We make use of error reporting throughout our software. We receive reports from our editor plugins, client-side JavaScript, and server-side code. If anything breaks, we know.
The specifics of each form of error reporting are explained below, in the hope that others may learn from our set-up.
Django
We use a customized version of Django’s exception reporting. Instead of sending e-mails from Python, errors are added to an on-disk queue, which our Gurgitator service consumes. This lets our error page load sooner, since the HTTP response isn’t blocked by sending an e-mail.
Back-end services
Our back-end services use similar error reporting. All of our services are managed by runit. If a service dies with a non-zero exit code, the service’s finish
script drops a message into Gurgitator’s job directory.
JavaScript
We use browser onerror handlers to detect JavaScript errors. We then log those errors by hitting our own API endpoint.
onerror
can generate a lot of errors in quick succession — thousands in some cases — so we uniqify and throttle errors. Throttled occurrences are aggregated before being reported. We also filter out errors caused by extensions, content scripts and unsupported browsers.
Chrome sends additional helpful information such as a stack trace and the line and column number which helps since our JavaScript is minified to a single line.
With each report, we attempt to capture information about the state of the application while being sure to remove any sensitive information. We also use our client-side logging API for other events, such as timeouts that might occur when users attempt to link their editor plugin with their Floobits account on the website.
Editor Plugins
Each of our editor plugins makes use of the same client reporting API that the website uses. We use it to notify us when our plugins crash. Detecting plugin crashes can be challenging as there is no all-encompassing error event we can handle. We have to make use of try except
in Python and try catch
in Java to gain as wide as coverage as possible. Asynchronous calls will not be caught by a single try catch so there are multiple points where we need to handle potential exceptions.
Though some errors may not end up having been reported to us, it is likely something was logged either via the editor’s default logging system or to a shared floobits log file. If users are running into problems it always helps if they send us a log file as well as provide information about the editor they are using, its version and the operating system version, as well as the version of the floobits plugin.
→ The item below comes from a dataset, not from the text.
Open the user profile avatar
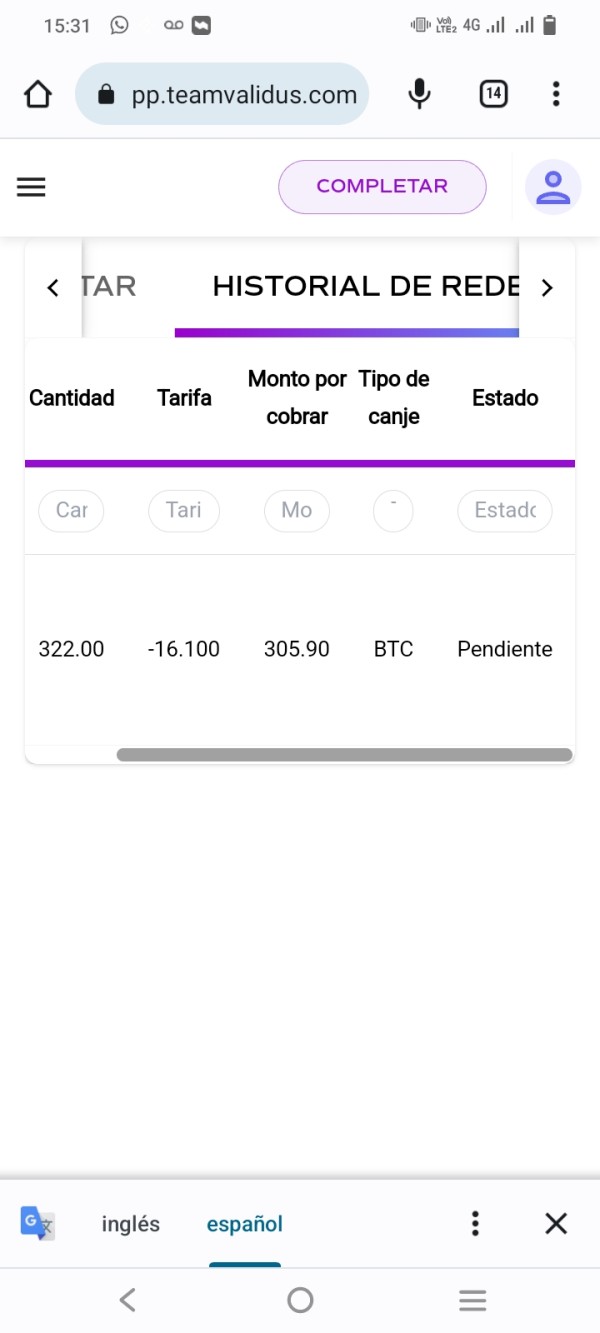600x1333 pixels. click(x=553, y=187)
Given that we are always making improvements to our plugins and fixing problems when we see them, it is good if everyone keeps their Floobits plugin up to date. The best way to do this is to install the plugin via the recommended method as documented in our help page for each supported editor. For example, Sublime Text users using Package Control and IntelliJ IDEA users using the Jetbrains plugin repository should receive automatic plugin updates or notifications. If the plugin was installed manually, users must remember to update regularly or at least when they’ve encountered an issue.